Witness: Passing the Torch of Holocaust Memory to New Generations

by Eli Rubenstein 


reviewed by Marc Schulman

After a two-year hiatus, the March of the Living is scheduled to take place again this year. However, with war raging in Ukraine, not far from Poland’s borders, this year's March will be noticeably smaller than those in the past. Moreover, as the march of time inevitably continues forward and only eight Holocaust survivors will participate in this transformational commemoration.

This year’s theme will be “Passing the Torch”. We are nearing the time when there will no longer be any survivors among us. Those involved in Holocaust education have been working on ways of addressing this inescapable, sad eventuality, as they labor to keep the memory and knowledge of the Holocaust alive for future generations.
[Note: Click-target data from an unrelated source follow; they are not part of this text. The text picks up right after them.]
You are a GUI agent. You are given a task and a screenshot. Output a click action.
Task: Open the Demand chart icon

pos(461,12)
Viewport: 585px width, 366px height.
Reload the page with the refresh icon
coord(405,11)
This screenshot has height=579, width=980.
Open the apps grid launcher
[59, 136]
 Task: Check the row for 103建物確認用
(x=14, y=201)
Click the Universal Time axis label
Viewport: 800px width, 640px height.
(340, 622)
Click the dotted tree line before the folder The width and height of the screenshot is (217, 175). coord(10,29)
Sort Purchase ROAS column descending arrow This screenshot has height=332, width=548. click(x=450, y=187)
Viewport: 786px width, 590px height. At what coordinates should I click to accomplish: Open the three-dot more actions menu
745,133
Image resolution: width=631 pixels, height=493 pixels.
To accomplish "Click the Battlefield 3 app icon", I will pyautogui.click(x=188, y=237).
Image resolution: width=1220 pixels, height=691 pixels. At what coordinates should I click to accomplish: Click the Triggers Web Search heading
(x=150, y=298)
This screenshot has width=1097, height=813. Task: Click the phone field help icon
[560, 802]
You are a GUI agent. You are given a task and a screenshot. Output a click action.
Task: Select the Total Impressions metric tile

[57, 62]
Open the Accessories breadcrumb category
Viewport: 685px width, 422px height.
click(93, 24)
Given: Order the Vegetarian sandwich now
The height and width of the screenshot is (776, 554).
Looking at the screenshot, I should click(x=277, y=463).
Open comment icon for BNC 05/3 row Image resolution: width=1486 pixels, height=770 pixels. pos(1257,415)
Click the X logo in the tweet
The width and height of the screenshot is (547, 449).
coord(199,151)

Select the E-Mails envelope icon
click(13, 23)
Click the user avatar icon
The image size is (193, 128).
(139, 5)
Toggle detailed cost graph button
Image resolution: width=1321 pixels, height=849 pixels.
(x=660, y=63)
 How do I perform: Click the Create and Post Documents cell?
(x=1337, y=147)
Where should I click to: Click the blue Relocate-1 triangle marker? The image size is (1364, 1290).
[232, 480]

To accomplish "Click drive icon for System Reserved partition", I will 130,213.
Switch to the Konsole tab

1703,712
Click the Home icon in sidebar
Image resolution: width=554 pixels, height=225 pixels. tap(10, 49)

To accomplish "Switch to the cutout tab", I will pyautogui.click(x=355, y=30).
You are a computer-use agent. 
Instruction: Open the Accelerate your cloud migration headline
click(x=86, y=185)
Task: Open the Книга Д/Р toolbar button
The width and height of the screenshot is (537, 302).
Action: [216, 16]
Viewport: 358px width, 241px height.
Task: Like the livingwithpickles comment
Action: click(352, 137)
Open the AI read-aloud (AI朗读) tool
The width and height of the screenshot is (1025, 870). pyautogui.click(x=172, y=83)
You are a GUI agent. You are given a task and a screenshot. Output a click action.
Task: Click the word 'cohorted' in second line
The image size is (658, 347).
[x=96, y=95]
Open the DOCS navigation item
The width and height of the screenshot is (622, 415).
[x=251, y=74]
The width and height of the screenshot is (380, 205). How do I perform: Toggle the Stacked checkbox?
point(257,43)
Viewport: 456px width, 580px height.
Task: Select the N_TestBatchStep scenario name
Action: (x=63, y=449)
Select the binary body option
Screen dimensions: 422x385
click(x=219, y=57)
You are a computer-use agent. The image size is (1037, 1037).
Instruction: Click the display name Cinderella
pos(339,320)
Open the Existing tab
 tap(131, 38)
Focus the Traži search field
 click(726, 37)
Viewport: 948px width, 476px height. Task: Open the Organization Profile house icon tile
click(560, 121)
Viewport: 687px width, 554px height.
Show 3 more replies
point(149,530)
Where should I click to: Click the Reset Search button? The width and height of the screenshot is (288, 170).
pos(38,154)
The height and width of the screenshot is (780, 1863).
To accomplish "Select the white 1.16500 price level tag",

One of those vital tools is a new book produced by Eli Rubenstein  and the March of Living. Witness begins with an overview of the history of the Holocaust. The second chapter of the book is devoted to the major Death Camps in Poland (Auschwitz, Treblinka, Majdanek, and Belzec), where industrial murder took place. The third chapter highlights resistance during the Holocaust. The fifth chapter focuses on the importance of survivors and students passing the torch of memory. The final chapter calls for a commitment to create of a new generation of witnesses.

While the prose in the book is excellent, and the quotes are moving, what is really special about the book is the phenomenal photography. Most of the images were taken during the various March of the Living experiences over the past 30 years. Almost every picture includes a survivor, often with a student on the March; sometimes with another survivor or, in a few cases, the family of those who saved them. Not being a survivor, I cannot imagine what it was like for those who came on the March to return to locations that house such painful memories. These photographs successfully capture the complex emotions of those moments, in a way words simply cannot.

Those reading the book via the Digimarc Discovery app can listen to powerful videos which include survivor testimony, adding another powerful resource to explore.

I am often troubled by the thought of a world without survivors who can provide their invaluable personal testimony. Unfortunately, that world is fast approaching, and this impressive book provides a robust resource, which captures the moment and safeguards the spirit of those survivors who not only endured, but often prospered in a new life — and at the same time dedicated a good portion of their lives to perpetuating the memory of those who perished.

Witness is available in English, Spanish, Polish, and Hebrew.